Outra escolha estética é a da direção (Paulo de Moraes), que usa em seus atores um tipo de impostação de voz que soa falsa. É como se o texto estivesse apenas saindo da boca para fora, sem verdade. Este elemento é gritante na primeira cena, mesmo na fala de Suzana Faini, atriz com longa trajetória, que faz o papel da mãe. Por vezes, é como se estivéssemos assistindo um vídeo com um delay entre a voz e a interpretação. Os momentos de verdade parecem, somente, os de fúria. No desenvolver da peça, a interpretação vai se acertando – exceto no caso de Ana Kurtner, que parece ter uma batata na boca – e os textos não soam mais como da boca para fora. Ou somos nós, espectadores, que nos acostumamos?
Apesar de alguns poréns, vale a pena sair de casa para ver a peça. É uma obra leve, mas que tras algumas reflexões. Típico programa de domingo. Mas nada que se aplauda em pé.

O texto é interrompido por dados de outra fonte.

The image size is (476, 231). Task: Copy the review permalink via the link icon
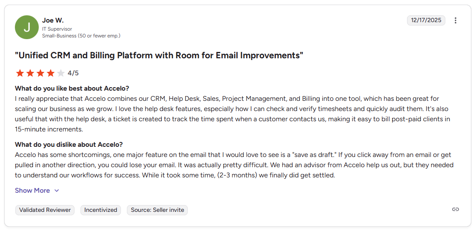pos(456,209)
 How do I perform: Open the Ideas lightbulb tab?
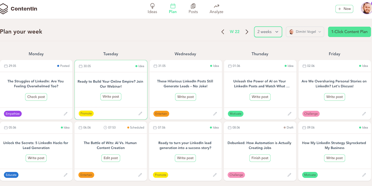(x=152, y=6)
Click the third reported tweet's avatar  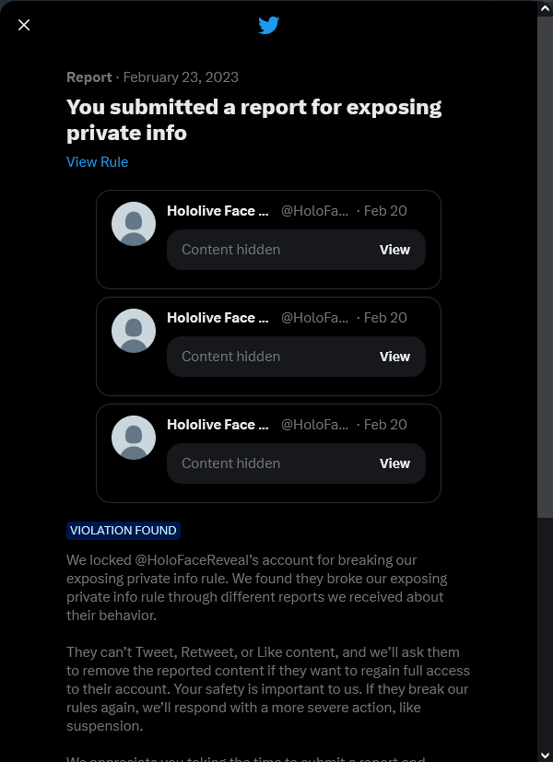tap(134, 438)
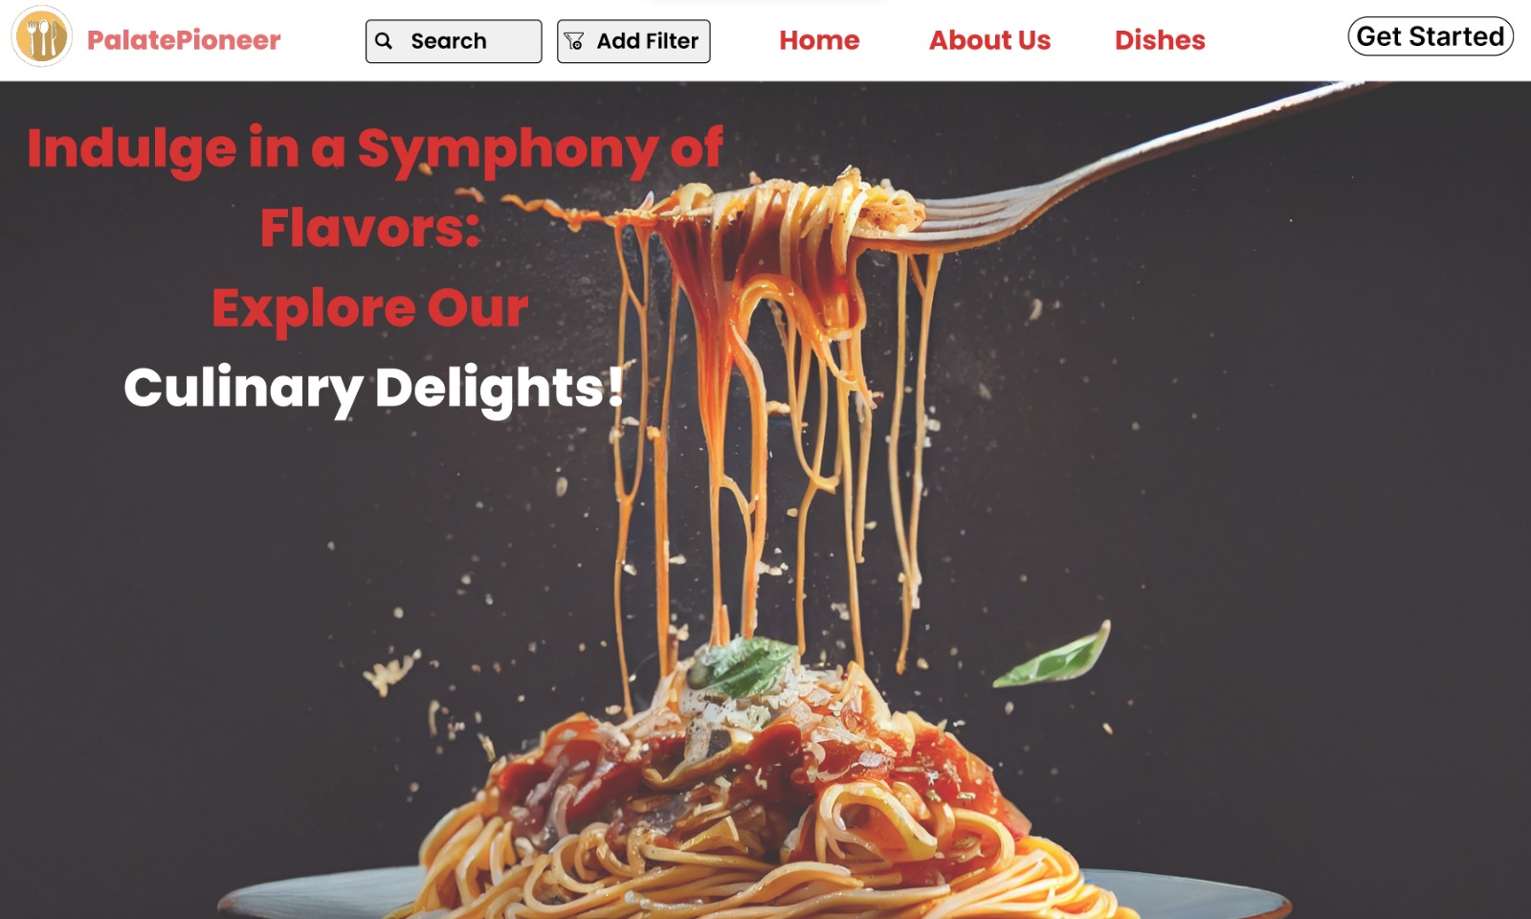The height and width of the screenshot is (919, 1531).
Task: Click the basil leaf atop the pasta
Action: pos(742,665)
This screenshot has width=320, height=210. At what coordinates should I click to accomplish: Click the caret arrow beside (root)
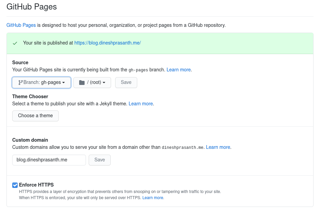click(104, 83)
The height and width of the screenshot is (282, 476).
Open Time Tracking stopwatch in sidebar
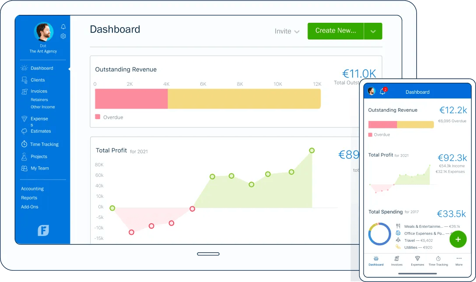(x=25, y=144)
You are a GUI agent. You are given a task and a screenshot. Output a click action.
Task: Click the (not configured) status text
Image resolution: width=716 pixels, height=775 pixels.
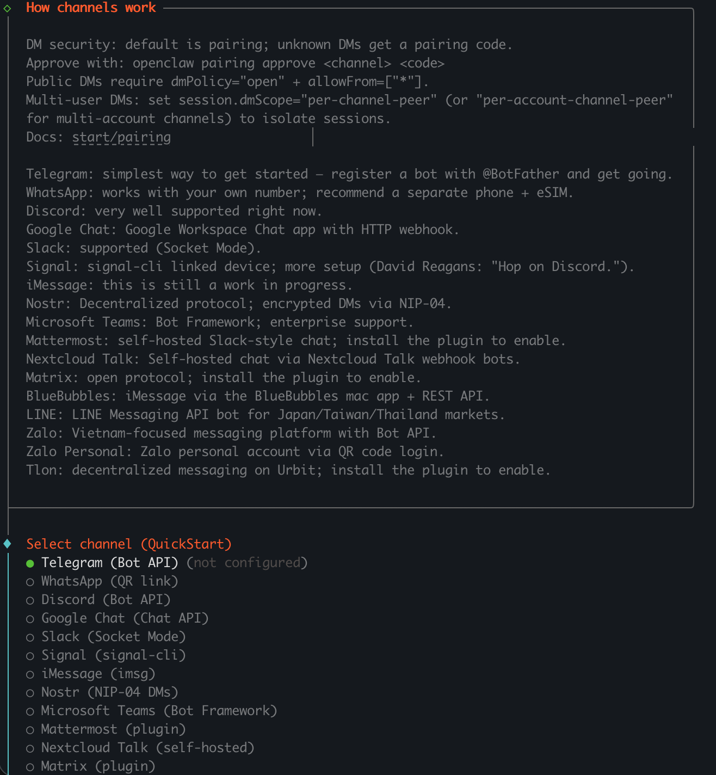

domingo, 18 de março de 2012

Eterna Pina

Como não deixar os olhos marejarem diante de "Ikiru", o solo de Tadashi Endo que faz uma homenagem à Pina Bausch? A obra, que estreou em 2009, e chegou ao Brasil no ano seguinte, veio a Brasília neste final de semana, na Caixa Cultural. Daqui segue para Fortaleza, onde será apresentada sábado e domingo que vem, no Teatro José de Alencar.
Na tradução para o português, Ikiru significa vida. Ao celebrar os mortos - seus mestres, Pina (2009) e Kazuo Ohno (2010) -, o bailarino japonês celebra a vida. Mais que uma homenagem à Pina, é uma releitura de "Café Müller", obra-prima da alemã, que estreou em 1978.
"Quando assisti Pina Bausch em 'Café Müller' - cega e incerta, fraca mas forte, para ultrapassar todas as barreiras (cadeiras) com o desejo impertubável de alcançar sua meta, eu fiquei impressionado!", diz o coreógrafo. Então, seu solo começa com ele sentado, com os braços esticados, como no caminhar de Pina em "Café Müller". Veste-se com uma roupa japonesa e dança o seu butô e, aos poucos, vai saindo desta roupa e desta movimentação leve e lenta e vira. Está então com uma daquelas camisolas que Pina tanto gostava e seus braços falam tanto quanto falavam o da alemã. Debate-se, então, também na sua "cegueira", mas não em cadeiras e, sim, em uma placa de alumínio que é o seu cenário. Faz-se um estrondo. E aquele ruído é muito mais forte e impactante que as cadeiras de Pina. É a cara dada à tapa, é o corpo se esfacelando.
As mudanças de nuances (e a passagem do butô para a dança-teatro) vão se dando junto com as de roupa, que vão diminuindo. Até que ele cai nu no chão, com os braços estendidos - os braços de Pina. E na penumbra do palco vemos ela, em "Café Müller". Uma bela reverência. Na hora de agradecer, antes de vir a nós, que estamos ali, com os olhos marejados, pensando nesta vida curta que temos, na solidão de Pina e dele em cena, em tudo isso e mais um pouco, ele faz com um corpo a reverência a ela e, então, se entrega a nós, mortais, para os aplausos. Simplesmente lindo. E eu fico me perguntando: por que essa alemãzinha, tão frágil e ao mesmo tempo tão forte, nos deixou tão cedo, se ainda tinha tanto a nos dizer?